* [Instructions for the task]: Once you reach the line that holds "Home (372, 2557)" in the listing below, output it and every line after it through the line that holds "Shipping (678, 419)", word for word.

Dataset records below:

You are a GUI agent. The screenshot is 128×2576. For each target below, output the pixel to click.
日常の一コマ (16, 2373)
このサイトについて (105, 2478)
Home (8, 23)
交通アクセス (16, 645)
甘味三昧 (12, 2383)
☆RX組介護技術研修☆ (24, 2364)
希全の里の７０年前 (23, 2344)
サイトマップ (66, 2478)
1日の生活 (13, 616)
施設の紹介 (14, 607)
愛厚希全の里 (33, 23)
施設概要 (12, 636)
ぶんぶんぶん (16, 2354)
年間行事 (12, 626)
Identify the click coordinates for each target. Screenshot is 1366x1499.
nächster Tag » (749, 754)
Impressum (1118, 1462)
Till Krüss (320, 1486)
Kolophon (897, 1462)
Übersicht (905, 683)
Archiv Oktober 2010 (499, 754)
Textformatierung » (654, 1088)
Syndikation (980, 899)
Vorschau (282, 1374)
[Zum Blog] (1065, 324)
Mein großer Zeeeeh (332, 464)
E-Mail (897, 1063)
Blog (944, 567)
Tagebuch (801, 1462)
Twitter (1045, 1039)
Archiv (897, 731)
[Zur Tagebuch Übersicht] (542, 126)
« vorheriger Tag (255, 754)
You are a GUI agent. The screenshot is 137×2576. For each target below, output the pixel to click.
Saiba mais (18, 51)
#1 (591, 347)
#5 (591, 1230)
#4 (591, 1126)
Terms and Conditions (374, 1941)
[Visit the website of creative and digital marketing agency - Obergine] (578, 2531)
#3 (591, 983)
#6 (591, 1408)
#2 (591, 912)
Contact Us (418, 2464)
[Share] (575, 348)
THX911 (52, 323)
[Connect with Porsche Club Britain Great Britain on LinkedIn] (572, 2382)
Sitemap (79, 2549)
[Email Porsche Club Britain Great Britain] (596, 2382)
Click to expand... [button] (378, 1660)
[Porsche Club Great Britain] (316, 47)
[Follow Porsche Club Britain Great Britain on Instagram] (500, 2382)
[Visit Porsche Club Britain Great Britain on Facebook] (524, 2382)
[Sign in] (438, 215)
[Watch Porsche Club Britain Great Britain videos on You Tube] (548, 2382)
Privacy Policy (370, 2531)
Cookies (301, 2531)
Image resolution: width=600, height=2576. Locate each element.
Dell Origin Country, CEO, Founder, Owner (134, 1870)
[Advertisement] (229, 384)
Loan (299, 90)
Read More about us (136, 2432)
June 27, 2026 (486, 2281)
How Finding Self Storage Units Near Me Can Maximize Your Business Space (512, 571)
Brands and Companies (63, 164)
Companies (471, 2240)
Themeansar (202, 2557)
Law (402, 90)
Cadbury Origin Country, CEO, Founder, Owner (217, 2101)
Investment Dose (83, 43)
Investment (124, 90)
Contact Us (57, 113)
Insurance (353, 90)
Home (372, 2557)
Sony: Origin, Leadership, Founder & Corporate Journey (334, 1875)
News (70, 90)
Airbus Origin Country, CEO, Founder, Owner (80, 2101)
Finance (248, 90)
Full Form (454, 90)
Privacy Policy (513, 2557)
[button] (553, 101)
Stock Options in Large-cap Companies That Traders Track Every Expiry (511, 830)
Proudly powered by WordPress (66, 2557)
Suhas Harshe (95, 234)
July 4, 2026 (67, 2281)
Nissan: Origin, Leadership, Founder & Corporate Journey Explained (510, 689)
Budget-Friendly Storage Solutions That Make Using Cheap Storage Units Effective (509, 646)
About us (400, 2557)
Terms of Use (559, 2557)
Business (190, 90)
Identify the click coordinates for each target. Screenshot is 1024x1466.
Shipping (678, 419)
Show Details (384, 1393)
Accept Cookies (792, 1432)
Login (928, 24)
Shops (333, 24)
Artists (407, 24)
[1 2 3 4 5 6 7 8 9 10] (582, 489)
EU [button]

End of Dataset records.

* [Answer for this exercise]:
Home (372, 2557)
Sony: Origin, Leadership, Founder & Corporate Journey (334, 1875)
News (70, 90)
Airbus Origin Country, CEO, Founder, Owner (80, 2101)
Finance (248, 90)
Full Form (454, 90)
Privacy Policy (513, 2557)
[button] (553, 101)
Stock Options in Large-cap Companies That Traders Track Every Expiry (511, 830)
Proudly powered by WordPress (66, 2557)
Suhas Harshe (95, 234)
July 4, 2026 (67, 2281)
Nissan: Origin, Leadership, Founder & Corporate Journey Explained (510, 689)
Budget-Friendly Storage Solutions That Make Using Cheap Storage Units Effective (509, 646)
About us (400, 2557)
Terms of Use (559, 2557)
Business (190, 90)
Identify the click coordinates for each target. Screenshot is 1024x1466.
Shipping (678, 419)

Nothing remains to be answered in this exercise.